Tabel 15 : Impor Ikan Indonesia sampai Tahun 1937 (dalam ribuan ton) Java/Madura Luar Jawa 1907 28,0 1910 33,9 1915 40,0 1920 35,5 1921 46,2 1922 38,6 1923 37,3 1924 45,3 1925 48,0 1933 42,5 1934 48,2 9,4 1935 44,3 8,5 1936 46,5 8,7 1937 44,8 11,7
Kesimpulan Sampai sejauh ini telah menjadi jelas bahwa perubahan-perubahan penting yang terjadi di sektor penangkapan ikan dalam perempat pertama abad ke-20 sulit dilepaskan dari konteks perubahan- perubahan sosial ekonomis yang lebih luas. Perdagangan ikan makin meningkat. Jaringan perdagangan ikan makin luas pula, tidak saja ikan yang telah diawetkan, tetapi juga ikan segar. Sejalan dengan pertumbuhan sosial ekonomi di atas, makin meluasnya pendidikan sejak awal abad ini, meningkatnya media massa, menyebabkan kesadaran terhadap kemajuan dan perbaikan nasib rakyat makin tumbuh di kalangan pemimpin masyarakat
gerakan perkoperasian merupakan salah satu wujud yang di propagandakan untuk mengadakan perbaikan-perbaikan di bidang ekonomi. Pada masa-masa sistem sewa, usaha penangkapan lebih bercorak kelompok, kemudian pada masa-masa sesudahnya berubah lebih ke corak individu. Gejala penting dari perubahan ini adalah terbentuknya organisasi-organisasi sosial dalam kegiatan ekonomi nelayan, tampilnya bank menjadi salah satu sumber modal bagi nelayan, dan tumbuhnya organisasi-organisasi pelelangan ikan. Melalui organisasi nelayan, mereka mencoba memecahkan berbagai masalah secara bersama, khususnya kesulitan-kesulitan dalam mendapatkan modal dan pemasaran ikan hasil tangkapan.
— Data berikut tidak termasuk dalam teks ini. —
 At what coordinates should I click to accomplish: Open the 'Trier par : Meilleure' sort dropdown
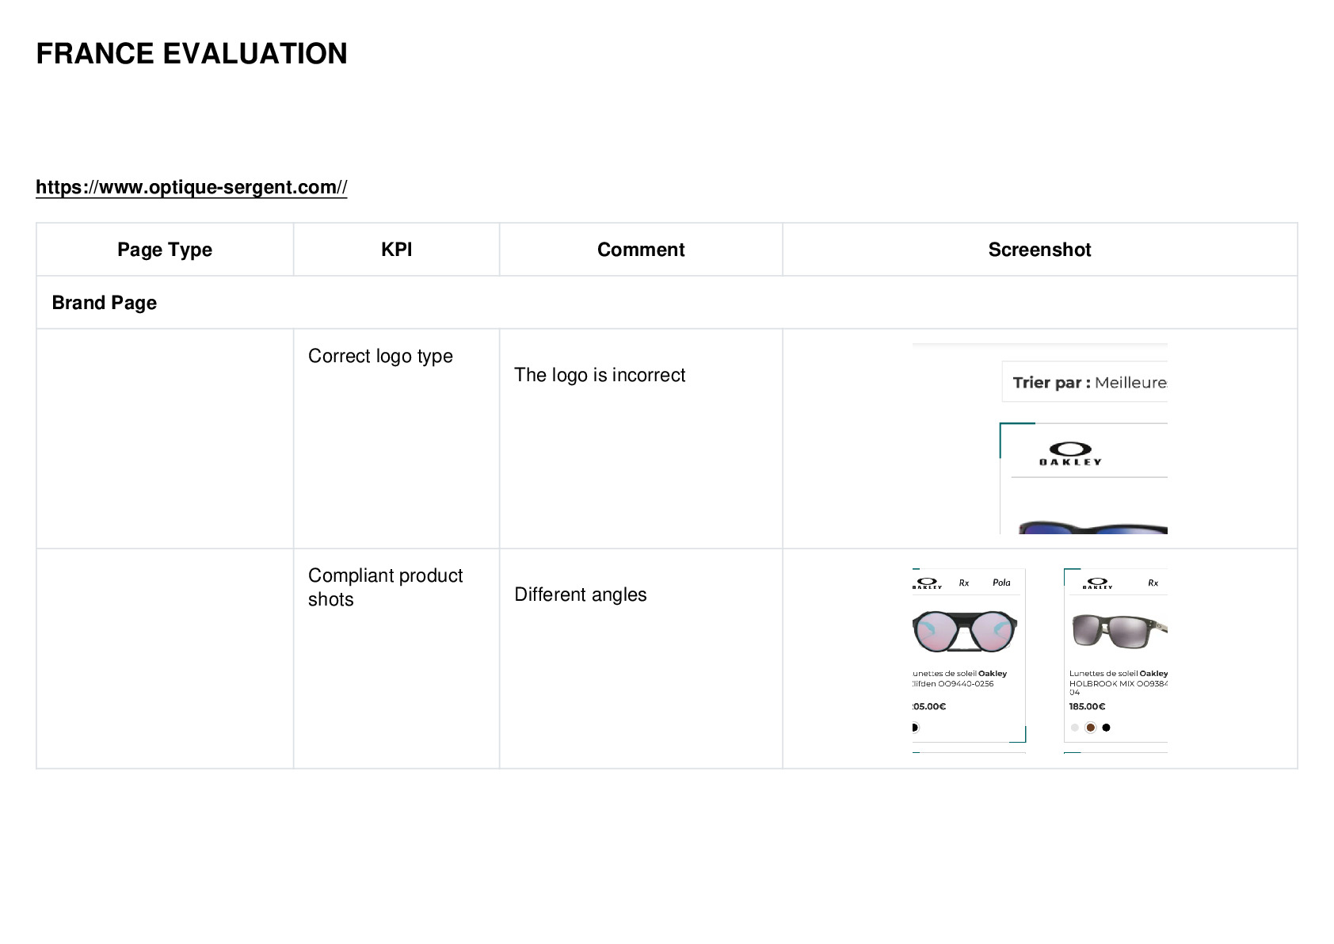(1084, 382)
Pada masa-masa setelah organisasi nelayan terbentuk, keadaan ini mengalami perubahan. Kendala yang dihadapi oleh bank dalam menyalurkan kredit untuk nelayan dapat terpecahkan. Di sektor perdagangan ikan, perkembangan penting yang terjadi adalah tumbuhnya perdagangan bebas, terbuka, dan penuh persaingan, yang tumbuh bersamaan dengan tumbuhnya pusat- pusat pelelangan ikan. Usaha-usaha yang dilakukan oleh pemerintah untuk memajukan sektor perikanan juga kurang mendorong tumbuhnya usaha penangkapan ikan rakyat. Biaya pengolahan ikan yang tinggi akibat dari mahalnya garam pengawet ikan merupakan pula sebab kurang berkembangnya usaha penangkapan ikan di Jawa dan Madura. Hal lain yang menambah sulitnya usaha penangkapan ikan rakyat di daerah Jawa dan Madura adalah munculnya persaingan dari nelayan asing.